What you need to do:
1. List every benefit that the article on a bare metal USB stack for the STM32F401CCU6 names for implementing your own stack.
2. Using the article on a bare metal USB stack for the STM32F401CCU6, mark each statement yes or no and quote the words that decide it:
(a) The board's clock source is a 25 MHz crystal.
(b) Setting the system clock to 72 MHz is a required step.
(c) The author kept the custom stack instead of switching to TinyUSB.
3. Carry on with the article on a bare metal USB stack for the STM32F401CCU6 from the point where it stops.

Excerpted text:
+++
Implementing your own bare metal USB stack may provide certain benefits like little to no dependencies, smaller code size, better understanding of internals and suffering.

This article documents the process I went through to manually set up and get the USB core of an STM32F401CCU6 to do what I wanted. My goal was to successfully return a device descriptor. Once I got that working I had a greater appreciation for TinyUSB and went with it, however this was still a painful great learning experience.

It is expected for the reader to already be familiar with USB as a protocol, to get up to speed there are great resources like USB Made Simple.

Implementation

Remember this is specific to a STM32F401CCU6 MCU, however the process is likely to be similar for most other chips.

Clock setup

First step is to produce a 48 MHz clock. The board I had uses a 25 MHz crystal which will be used as a source. The system clock will also be derived from the PLL and set to 72 MHz. This last step is optional. Be warned that setting the system clock too low will prevent the USB core from correct functioning. The exact frequency can be found on your MCU manual, in this case the AHB frequency should be higher than 14.2 MHz. Here is the code used for setup:

// Update Flash latency as suggested for a 72 MHz system clock.
FLASH->ACR |= FLASH_ACR_LATENCY_2WS;
while ((FLASH->ACR & FLASH_ACR_LATENCY) != FLASH_ACR_LATENCY_2WS) continue;

// Output the clock to MCO1 for verification
// Set prescaler for APB1 as to not exceed the max frequency recommended (42 MHZ)
+++
Dataset extract:
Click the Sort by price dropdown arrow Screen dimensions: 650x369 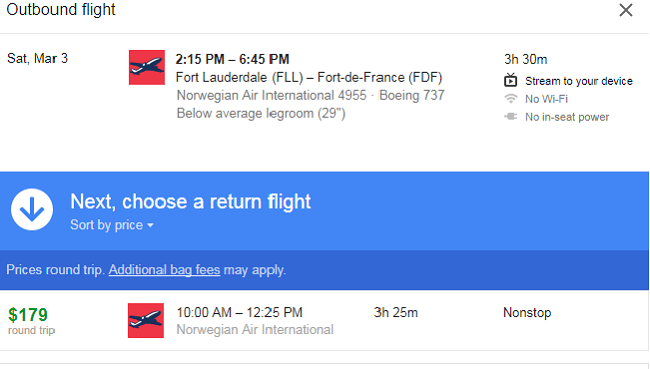coord(150,225)
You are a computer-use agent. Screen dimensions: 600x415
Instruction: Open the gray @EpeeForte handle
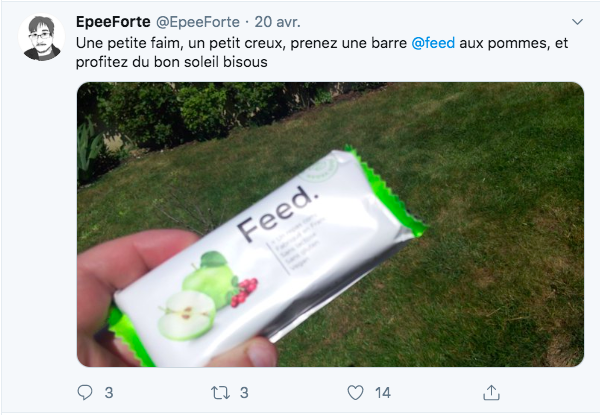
+++
Task answers:
1.
- little to no dependencies
- smaller code size
- better understanding of internals
- suffering

2.
(a) Yes: "The board I had uses a 25 MHz crystal which will be used as a source."
(b) No: "This last step is optional."
(c) No: "Once I got that working I had a greater appreciation for TinyUSB and went with it"

3.
RCC->CFGR |= (0x06 << RCC_CFGR_MCO1PRE_Pos) | (0x03 << RCC_CFGR_MCO1_Pos) |
    (0x04 << RCC_CFGR_PPRE1_Pos);

// Turn on HSE (crystal oscillator) which will be used as the PLL source
RCC->CR |= RCC_CR_HSEON;
while ((RCC->CR & RCC_CR_HSERDY) == 0) continue;

// SYSCLK = (25 / 25) * 288 / 4
// USBCLK = (25 / 25) * 288 / 6
RCC->PLLCFGR = (6 << RCC_PLLCFGR_PLLQ_Pos) | (288 << RCC_PLLCFGR_PLLN_Pos) |
    (25 << RCC_PLLCFGR_PLLM_Pos) | (0x01 << RCC_PLLCFGR_PLLP_Pos) |
    RCC_PLLCFGR_PLLSRC_HSE;

RCC->CR |= RCC_CR_PLLON;
while ((RCC->CR & RCC_CR_PLLRDY) == 0) continue;

// Wait for clock switch to PLL
RCC->CFGR |= RCC_CFGR_SW_PLL;
while ((RCC->CFGR & RCC_CFGR_SWS) == 0) continue;

You must ensure your clocks are correctly setup. Failing to do so will result in a bunch of wasted hours finding the source of errors which may simply be caused by a wrong clock setup.

Peripheral setup

The next step is to set up the GPIOs that will function as D+ and D-. They must be set to their alternate function for USB. VBUS sensing was also disabled and USB clock needs to be enabled as well.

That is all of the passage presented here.